Mi vecina de arriba me observaba desde el balcón más contenta
que unas castañuelas, ya tendría tema para el café del domingo. Me la imaginaba
como Chus Lampreave en “Bajarse al moro”: -La del cuarto salió anoche de su
casa borracha. Borracha, o vete tú a saber. Seguro que se pincha las plantas
esas de porros que tiene en su terraza. ¡Yanquis, que son unas yanquis!-
Después de buscar aparcamiento durante más de media hora, y al llegar a la
plaza de siempre, pude comprobar con asombro que estaba totalmente vacía. Como
en "Abre los ojos", miré desconcertada en todas las direcciones, y
alucinada me froté los susodichos
-¿se habrán hecho realidad mis deseos?-, pero no, la Jeni me bajó de la nube para
decirme de nuevo por el móvil, muerta de risa, que la zona de botellón hacía
meses que la habían trasladado. -Si es que no te enteras de ná, ¡atontá!-
Millones de niñatos exaltados por los lingotazos poblaban a grito pelao el
nuevo lugar. Yo, cubata en mano, intenté cambiar mi estado de ánimo antes de
echarme a llorar: si no puedes con el enemigo, ¡únete a él!

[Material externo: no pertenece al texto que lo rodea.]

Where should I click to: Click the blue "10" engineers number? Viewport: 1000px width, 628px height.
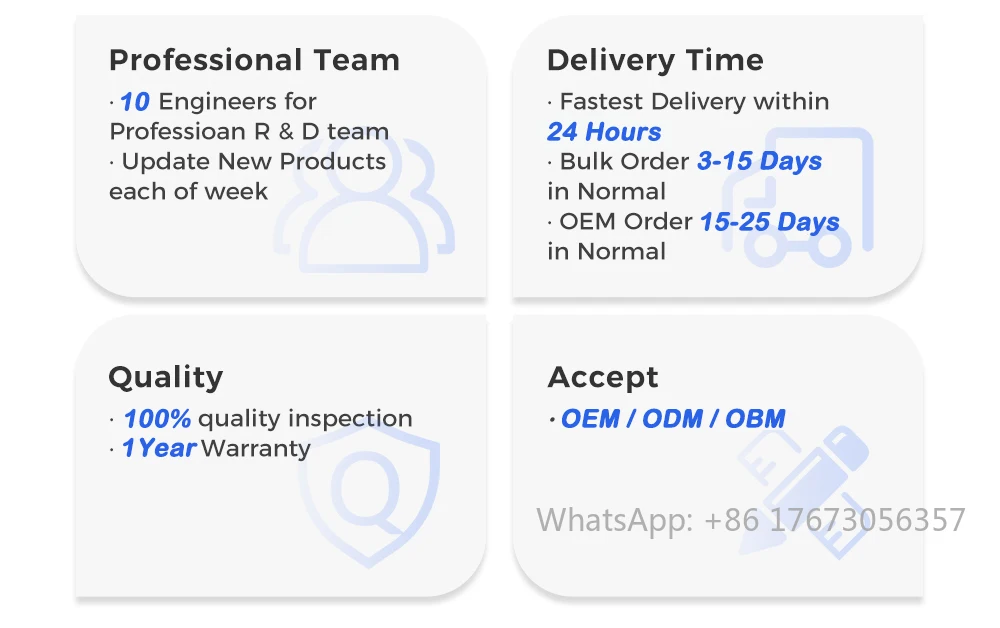pos(134,101)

Los bostezos fueron desapareciendo con la primera copa, aunque tras la quinta
fueron sustituidos por la cara desencajada y el habla gangosa, que no sé yo qué
es peor.
Cuando nos acabamos las tres botellas de wisky, dos de ron y una de ginebra,
levantamos el campo para dirigirnos a los bares. Y con los andares más
resueltos gracias a la borrachera, llegamos al momento estrella de la noche:
aguantar estoicamente interminables colas en las puertas de los bares.

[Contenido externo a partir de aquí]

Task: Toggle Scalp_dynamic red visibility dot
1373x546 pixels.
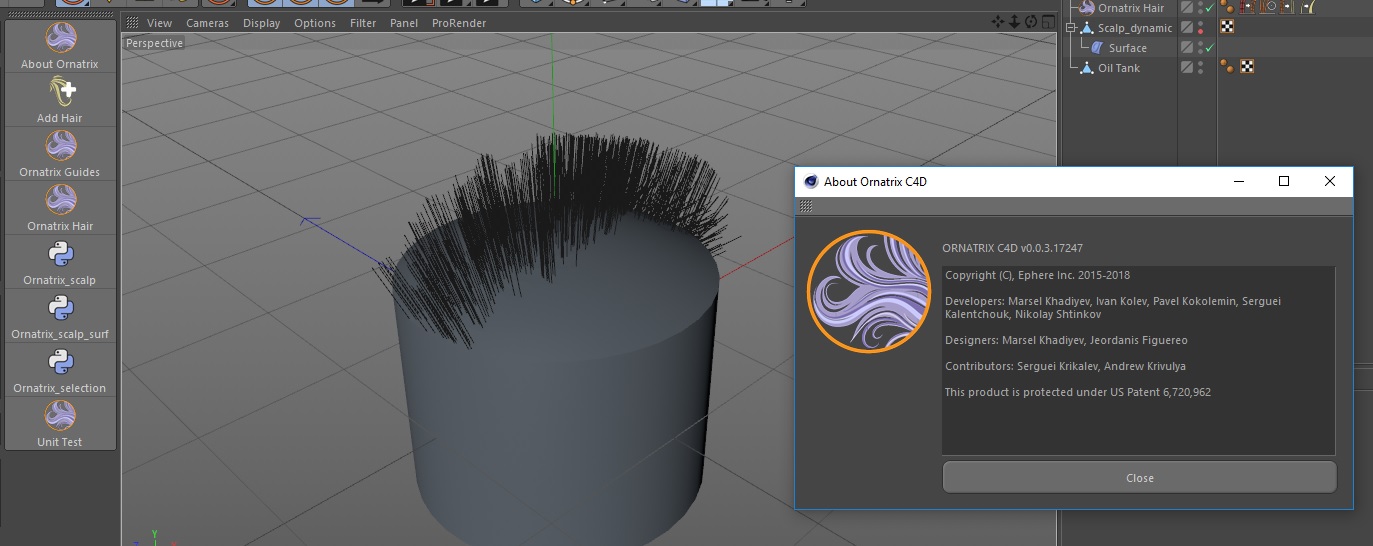Action: 1200,31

Cuando por fin llegó mi turno para entrar al local, un gorila de 2x2 me paró en
seco con su brazo extendido sobre mi cara para dedicarme las palabras más
cariñosas de la noche: ¡Tú no!
Yo ya pensaba que peor no podía ir la cosa, y que pronto estaría por fin en mi
dulce hogar, cuando vi aterrada cómo, debajo del sobaco del gorila, mis amigos
estaban casi de rodillas para suplicar que me dejara entrar, intentando
convencerlo de que soy buena persona, solo que un poco desaliñada porque
acababa de llegar de trabajar –Pues como no piense que soy puta…-
Entonces, con el orgullo por los suelos y ganas de morirme, o de cambiar de
amigos como sea, entré al local y me di cuenta de que allí no cabía ni un
alfiler. Respiré hondo y, tras media hora de apretujones hacia la barra y ocho
euros por un cubata, encima me dicen que me lo beba rapidito porque los locales
cierran a las cuatro.
Pero decidí no amargarme, era mi noche de aventuras, y ¡había que aprovechar
esa media hora como sea!
La música no parecía acompañarme en mi plan para triunfar, el Canto del Loco
sonaba en la pista y yo, sin saber cómo demonios se bailaba aquello de la madre
de José me está volviendo loco, empecé a pegar pequeños saltitos mientras le
echaba el ojo al que tenía más a mano.
Cómo no, era alguien igual de borracho que yo, que -con la misma desesperación-
me miraba con los ojos muy abiertos hasta que se atrevió a acercarse:
-Hola, guapa. ¿Cómo te llamas? Nunca te había visto por aquí. No sé si sabes
que esto cierra ya. ¿Vendrás el próximo sábado?”-
-Me llamo María, ¡y NO me gusta salir de marcha!